======== DATA SUPPLIED

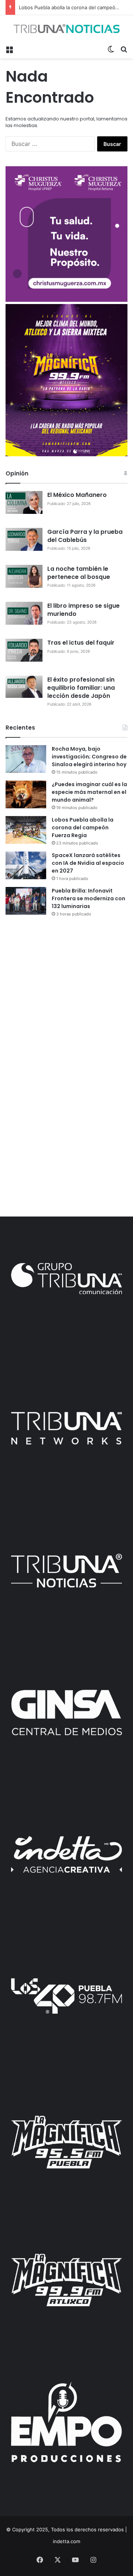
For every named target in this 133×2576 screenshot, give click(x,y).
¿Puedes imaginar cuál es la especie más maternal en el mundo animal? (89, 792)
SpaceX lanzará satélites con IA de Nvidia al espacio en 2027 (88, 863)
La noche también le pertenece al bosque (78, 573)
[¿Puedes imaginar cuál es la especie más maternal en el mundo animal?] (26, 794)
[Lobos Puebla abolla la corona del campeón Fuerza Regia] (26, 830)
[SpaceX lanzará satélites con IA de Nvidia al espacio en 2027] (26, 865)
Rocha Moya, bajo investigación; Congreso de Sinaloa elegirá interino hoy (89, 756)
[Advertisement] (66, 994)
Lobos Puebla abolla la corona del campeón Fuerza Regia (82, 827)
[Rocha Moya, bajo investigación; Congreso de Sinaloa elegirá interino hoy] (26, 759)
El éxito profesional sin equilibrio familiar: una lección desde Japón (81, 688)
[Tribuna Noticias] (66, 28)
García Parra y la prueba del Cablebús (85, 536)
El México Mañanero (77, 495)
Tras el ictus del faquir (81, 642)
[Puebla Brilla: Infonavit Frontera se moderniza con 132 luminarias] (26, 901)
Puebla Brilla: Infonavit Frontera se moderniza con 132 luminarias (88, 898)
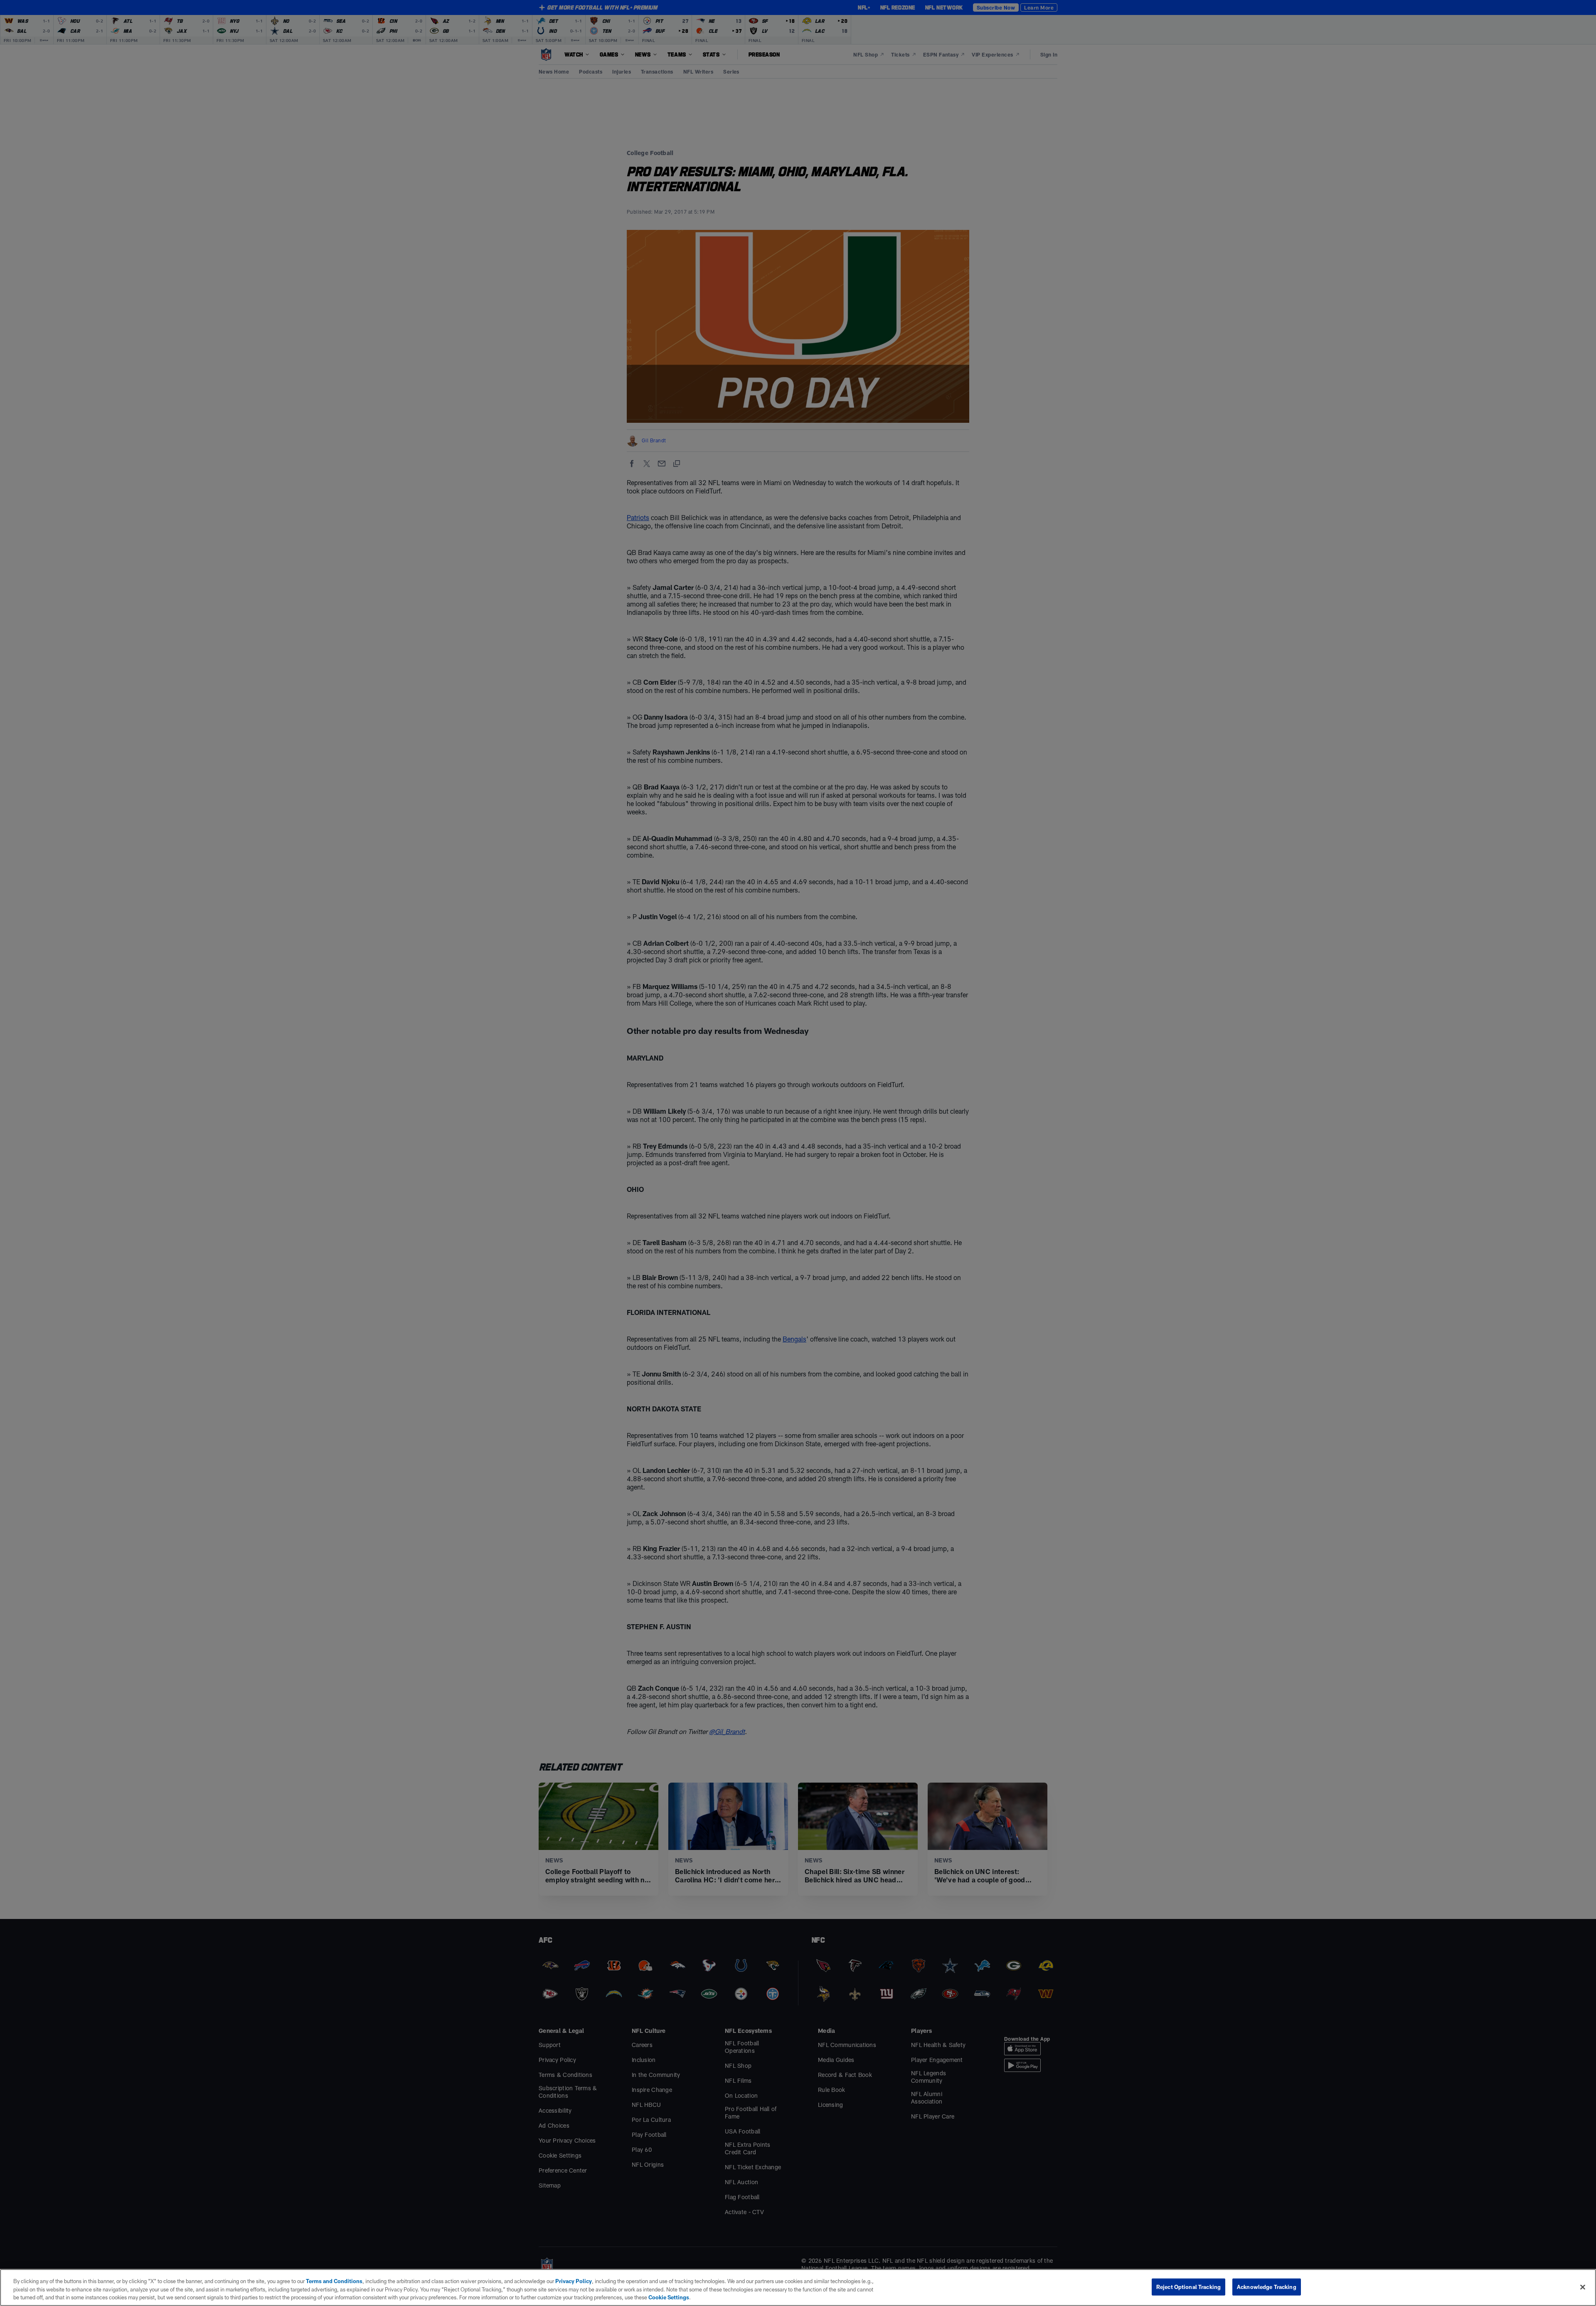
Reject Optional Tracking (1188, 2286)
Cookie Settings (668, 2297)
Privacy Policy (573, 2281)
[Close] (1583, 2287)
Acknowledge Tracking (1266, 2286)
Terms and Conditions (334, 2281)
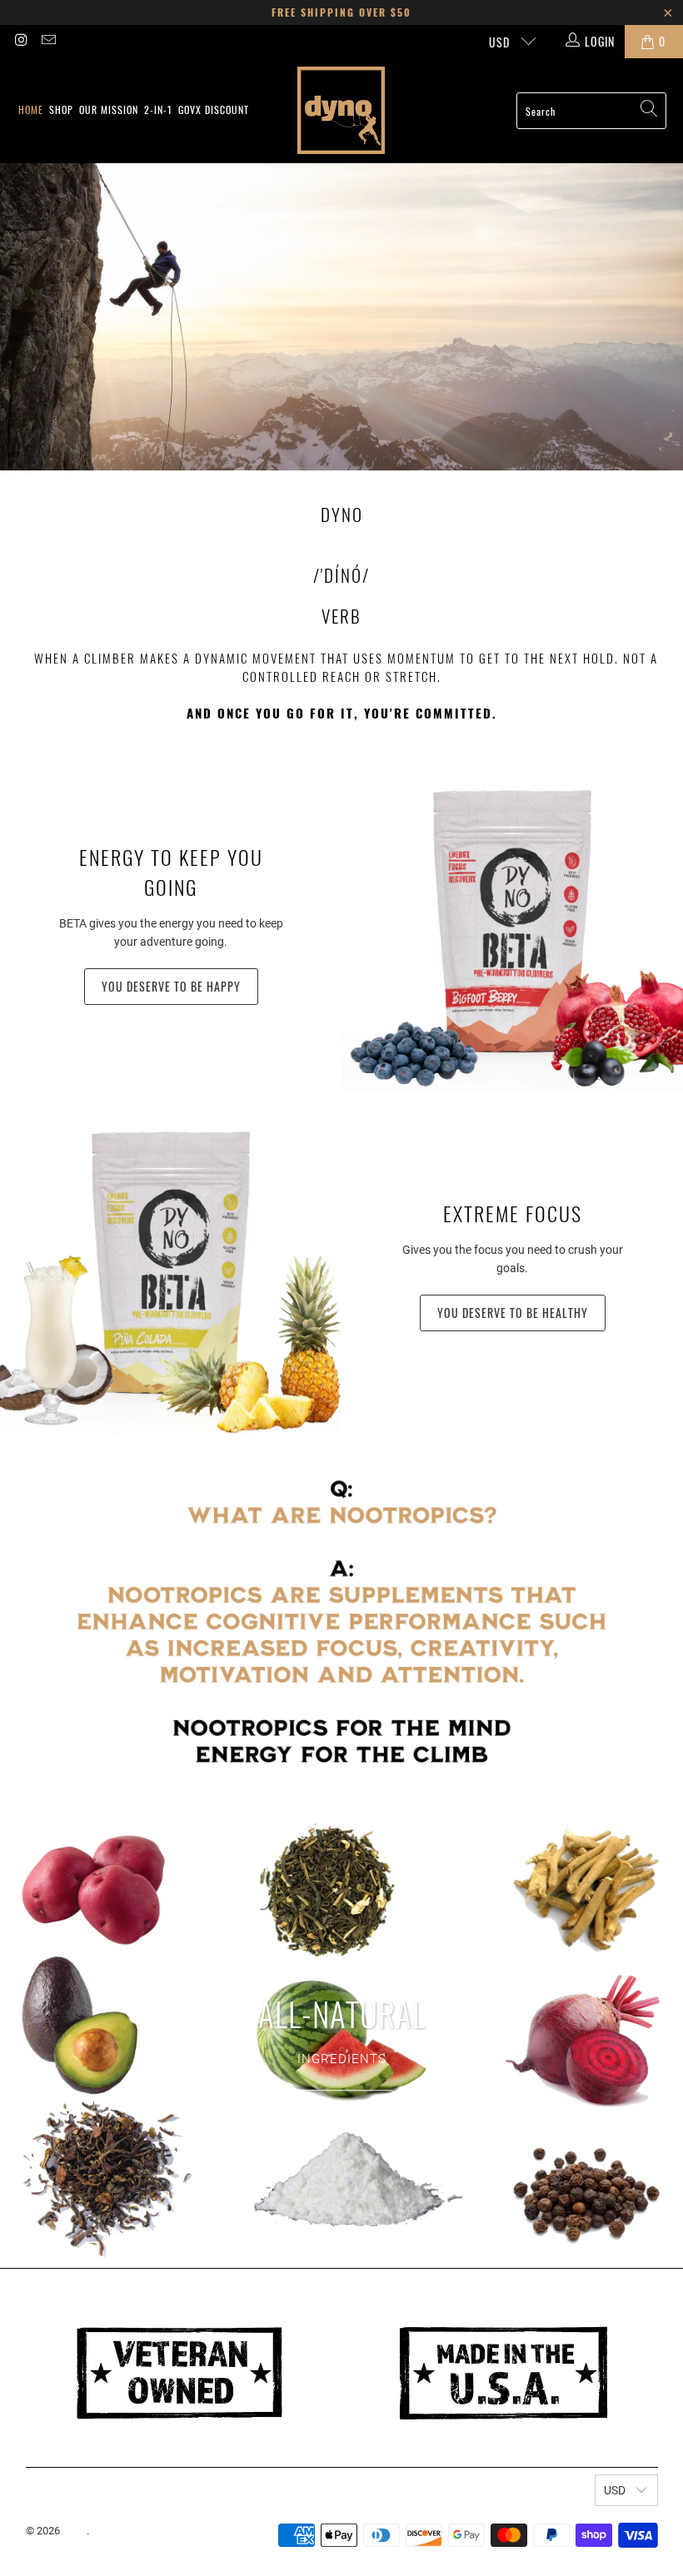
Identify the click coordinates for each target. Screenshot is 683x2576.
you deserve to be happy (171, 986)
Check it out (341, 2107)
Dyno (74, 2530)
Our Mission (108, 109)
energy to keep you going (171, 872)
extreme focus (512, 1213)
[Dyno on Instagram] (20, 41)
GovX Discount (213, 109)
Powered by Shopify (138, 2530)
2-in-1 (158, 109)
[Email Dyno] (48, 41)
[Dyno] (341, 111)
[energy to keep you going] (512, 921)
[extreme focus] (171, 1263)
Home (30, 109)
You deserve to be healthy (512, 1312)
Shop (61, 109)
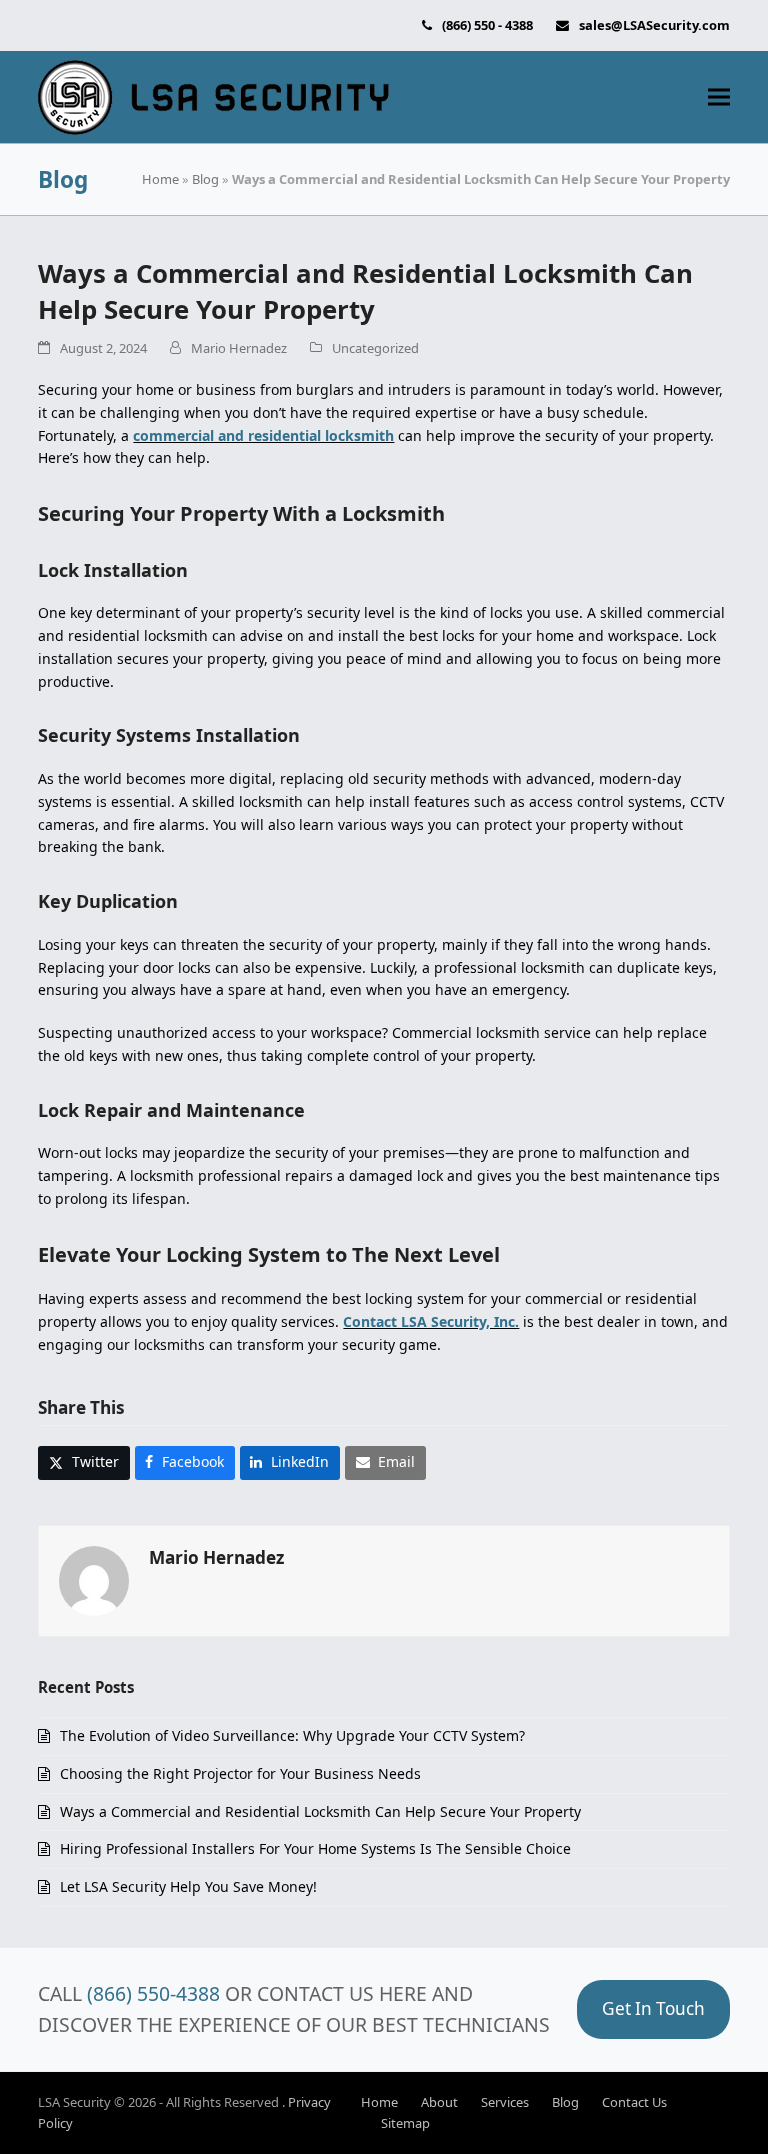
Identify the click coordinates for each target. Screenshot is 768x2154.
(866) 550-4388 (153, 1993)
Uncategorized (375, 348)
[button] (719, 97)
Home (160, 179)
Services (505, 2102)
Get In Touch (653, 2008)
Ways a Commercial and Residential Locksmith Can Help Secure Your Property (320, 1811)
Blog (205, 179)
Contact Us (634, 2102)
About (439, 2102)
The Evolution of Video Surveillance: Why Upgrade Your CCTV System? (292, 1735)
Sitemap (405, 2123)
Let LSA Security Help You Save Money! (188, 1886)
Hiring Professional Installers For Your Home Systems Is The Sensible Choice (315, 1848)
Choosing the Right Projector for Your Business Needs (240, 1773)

================

* _YOUR INSTRUCTIONS_:
Lines from the records above that hold "elegirá" are the ones to list.

* _RESPONSE AREA_:
Rocha Moya, bajo investigación; Congreso de Sinaloa elegirá interino hoy (89, 756)
[Rocha Moya, bajo investigación; Congreso de Sinaloa elegirá interino hoy] (26, 759)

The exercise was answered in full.